**RECORDS SHOWN**
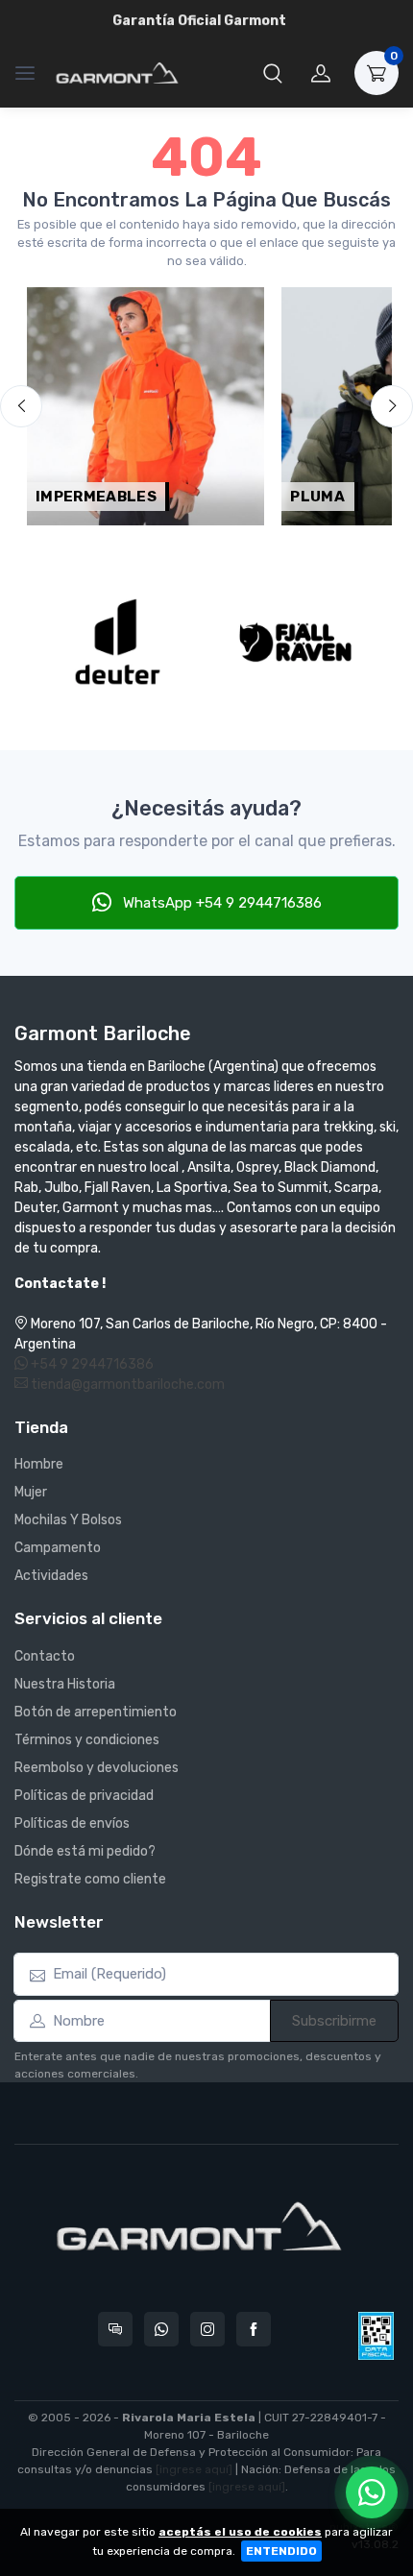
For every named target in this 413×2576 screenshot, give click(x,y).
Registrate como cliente (90, 1879)
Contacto (44, 1656)
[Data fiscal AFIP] (376, 2336)
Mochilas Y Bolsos (68, 1520)
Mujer (30, 1492)
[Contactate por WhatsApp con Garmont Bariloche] (161, 2329)
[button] (273, 73)
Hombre (38, 1464)
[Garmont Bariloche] (117, 72)
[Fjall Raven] (295, 642)
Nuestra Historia (64, 1684)
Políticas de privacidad (84, 1795)
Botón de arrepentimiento (95, 1712)
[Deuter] (117, 642)
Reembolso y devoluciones (96, 1768)
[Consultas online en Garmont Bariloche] (115, 2329)
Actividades (51, 1575)
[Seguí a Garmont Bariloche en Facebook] (253, 2329)
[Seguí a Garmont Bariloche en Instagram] (207, 2329)
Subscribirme (334, 2020)
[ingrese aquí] (194, 2469)
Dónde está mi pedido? (85, 1851)
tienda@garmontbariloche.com (126, 1384)
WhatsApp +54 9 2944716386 (220, 902)
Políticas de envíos (72, 1823)
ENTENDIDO (281, 2551)
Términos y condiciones (86, 1740)
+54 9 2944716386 (91, 1364)
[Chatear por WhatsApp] (372, 2492)
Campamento (57, 1548)
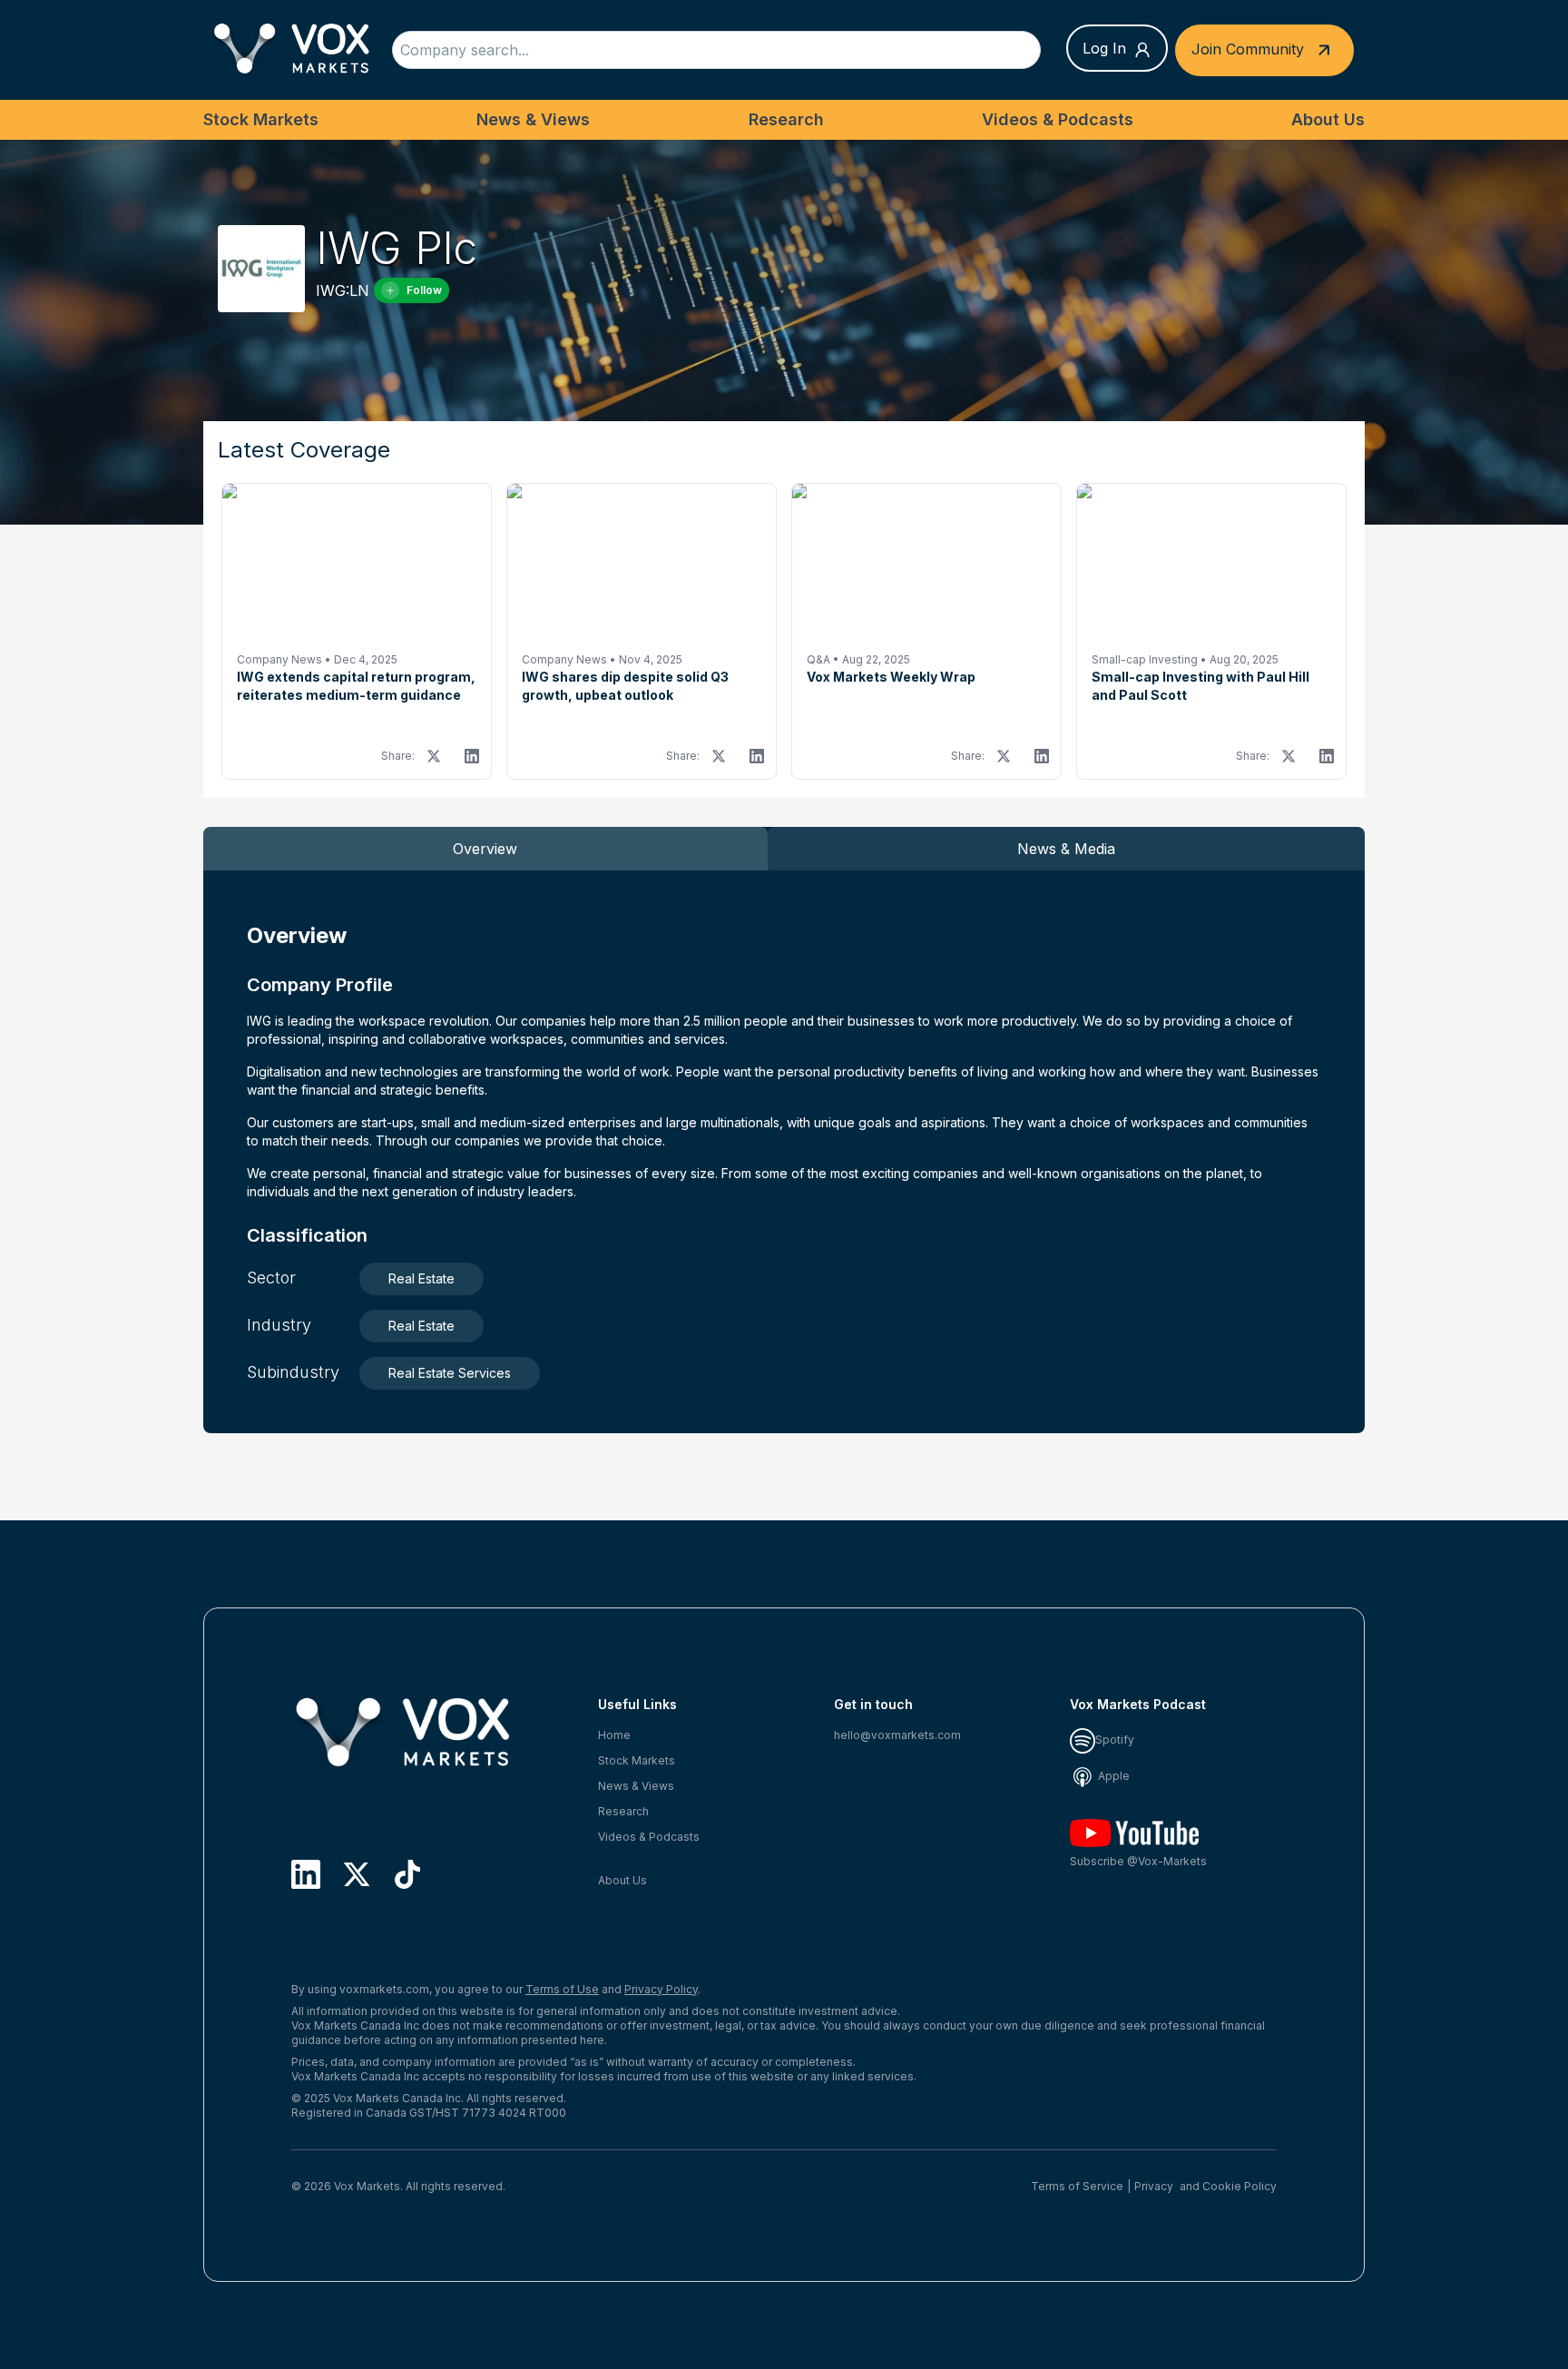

**PROMPT**
Reproduce the entries above exactly, though not their pictures.

**ANSWER TO THIS TASK**
For every named target in this 413×2576 screenshot, give click(x,y).
Registrate como cliente (90, 1879)
Contacto (44, 1656)
[Data fiscal AFIP] (376, 2336)
Mochilas Y Bolsos (68, 1520)
Mujer (30, 1492)
[Contactate por WhatsApp con Garmont Bariloche] (161, 2329)
[button] (273, 73)
Hombre (38, 1464)
[Garmont Bariloche] (117, 72)
[Fjall Raven] (295, 642)
Nuestra Historia (64, 1684)
Políticas de privacidad (84, 1795)
Botón de arrepentimiento (95, 1712)
[Deuter] (117, 642)
Reembolso y devoluciones (96, 1768)
[Consultas online en Garmont Bariloche] (115, 2329)
Actividades (51, 1575)
[Seguí a Garmont Bariloche en Facebook] (253, 2329)
[Seguí a Garmont Bariloche en Instagram] (207, 2329)
Subscribirme (334, 2020)
[ingrese aquí] (194, 2469)
Dónde está mi pedido? (85, 1851)
tienda@garmontbariloche.com (126, 1384)
WhatsApp +54 9 2944716386 (220, 902)
Políticas de envíos (72, 1823)
ENTENDIDO (281, 2551)
Términos y condiciones (86, 1740)
+54 9 2944716386 (91, 1364)
[Chatear por WhatsApp] (372, 2492)
Campamento (57, 1548)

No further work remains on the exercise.